_What the exercise asks_.
Check each line of the entries below for the word "Given", and copy out the ones that have it.

_Material provided_.
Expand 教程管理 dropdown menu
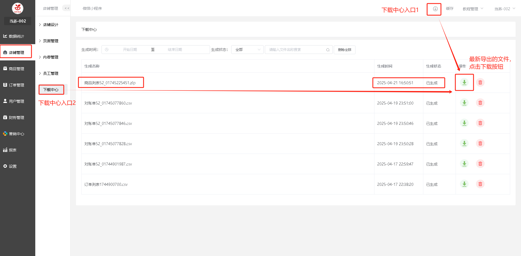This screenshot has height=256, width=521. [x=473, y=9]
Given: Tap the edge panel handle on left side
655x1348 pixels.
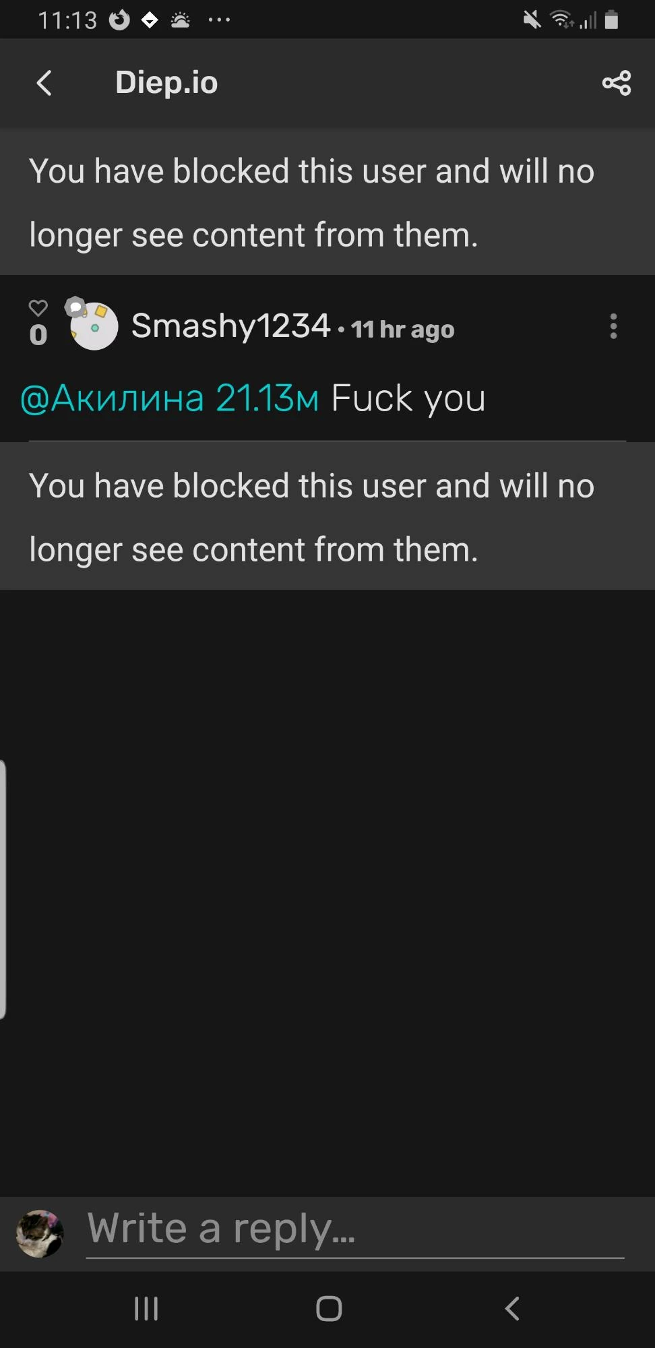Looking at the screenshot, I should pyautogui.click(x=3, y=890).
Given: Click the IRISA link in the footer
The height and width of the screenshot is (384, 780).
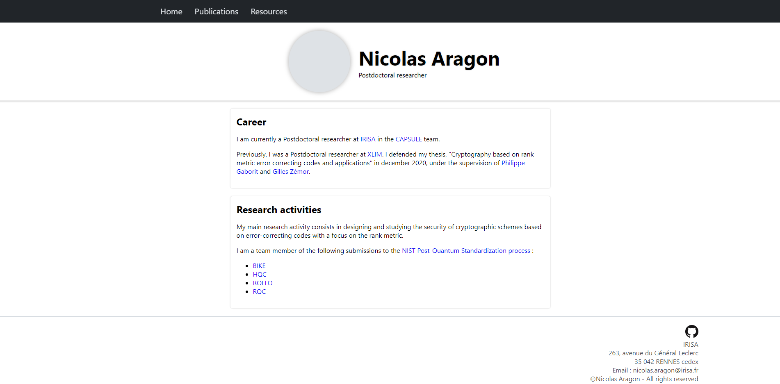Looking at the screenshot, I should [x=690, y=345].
==
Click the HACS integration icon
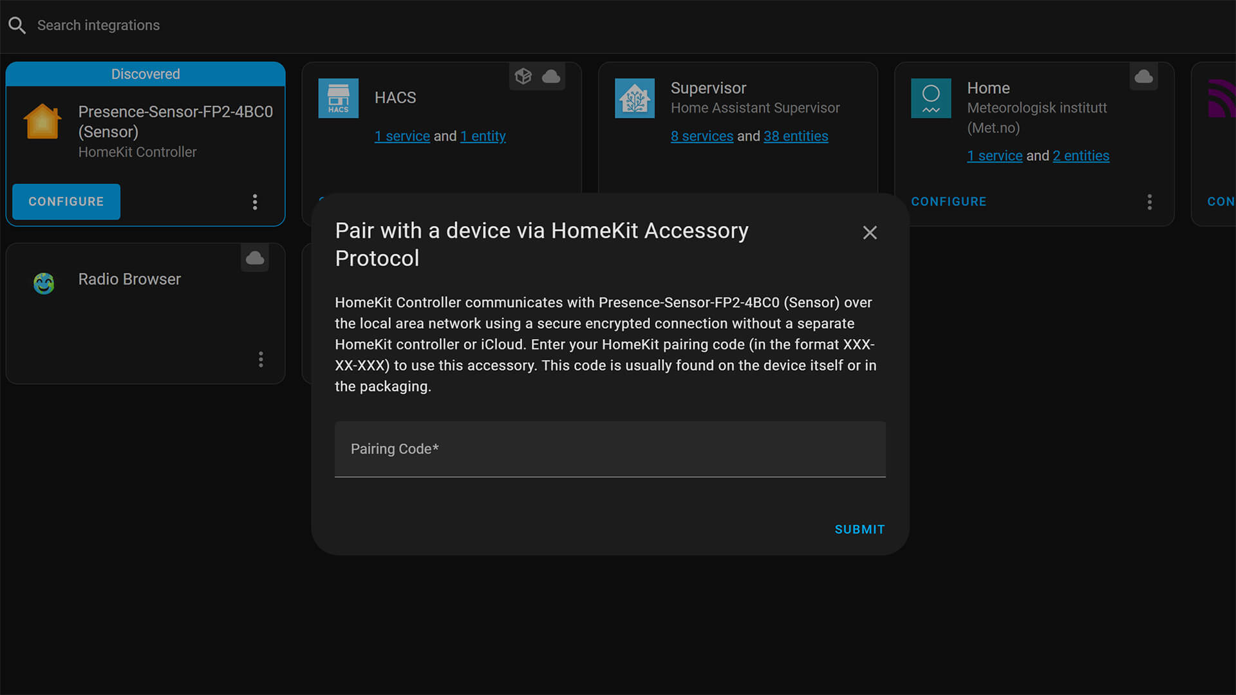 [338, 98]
* * *
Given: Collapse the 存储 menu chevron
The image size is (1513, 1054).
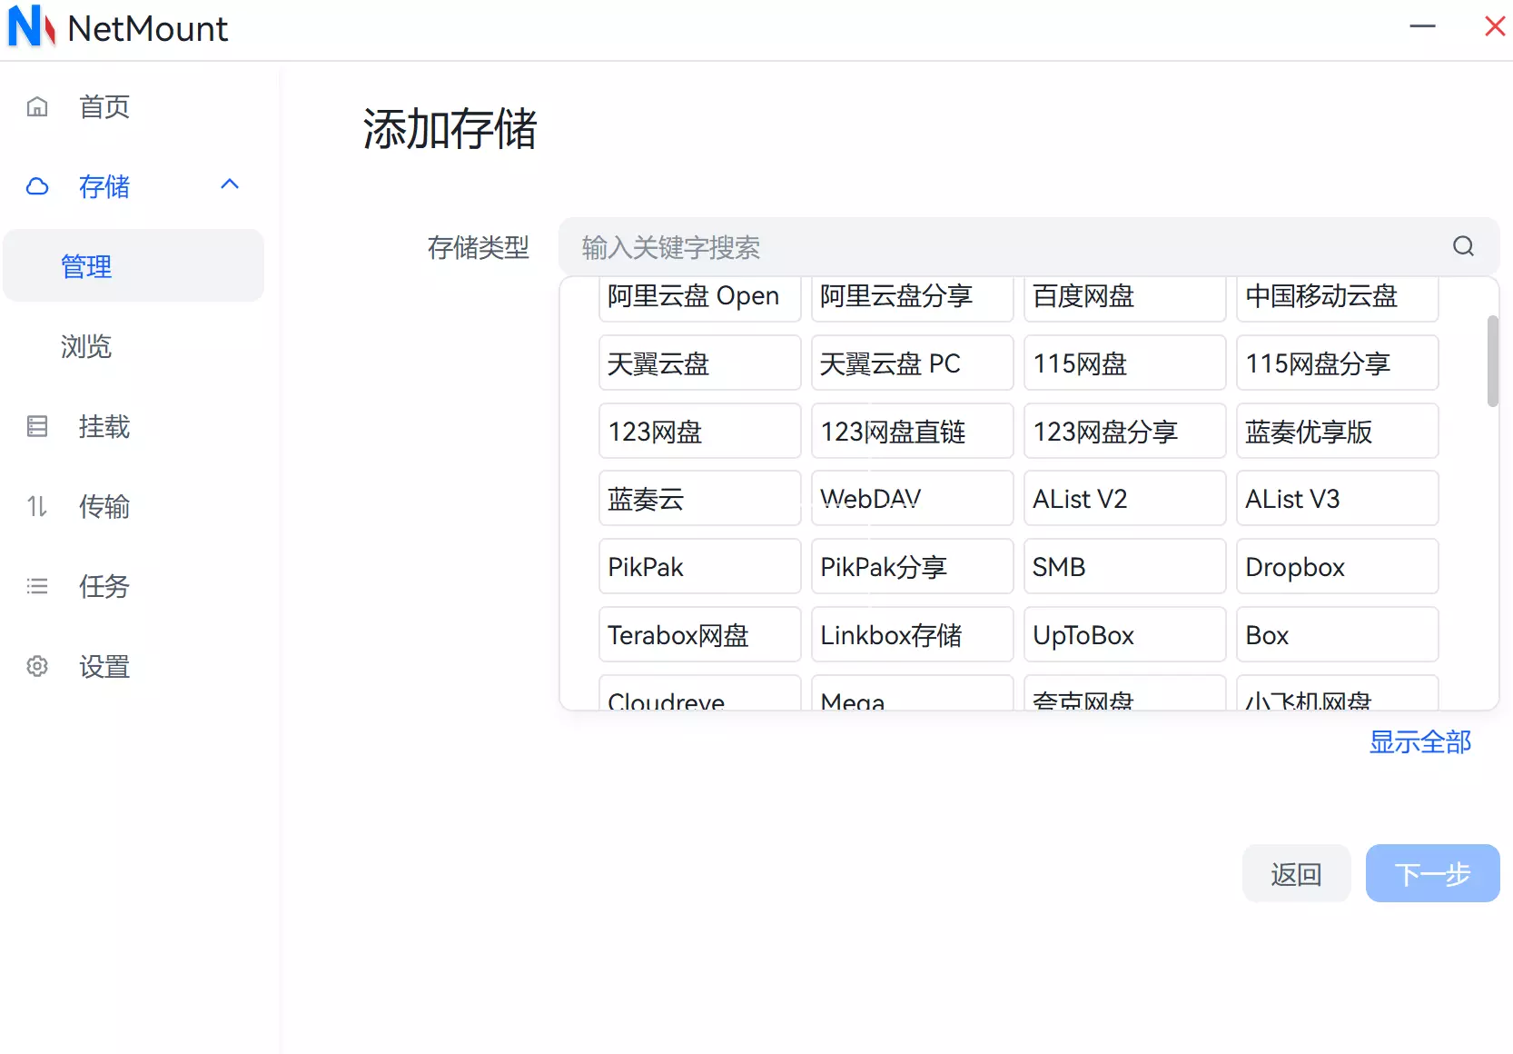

_Output for this task_.
Given: Tap the edge panel handle on left side
Given: Click the IRISA link in the footer
Given: Collapse the 存储 menu chevron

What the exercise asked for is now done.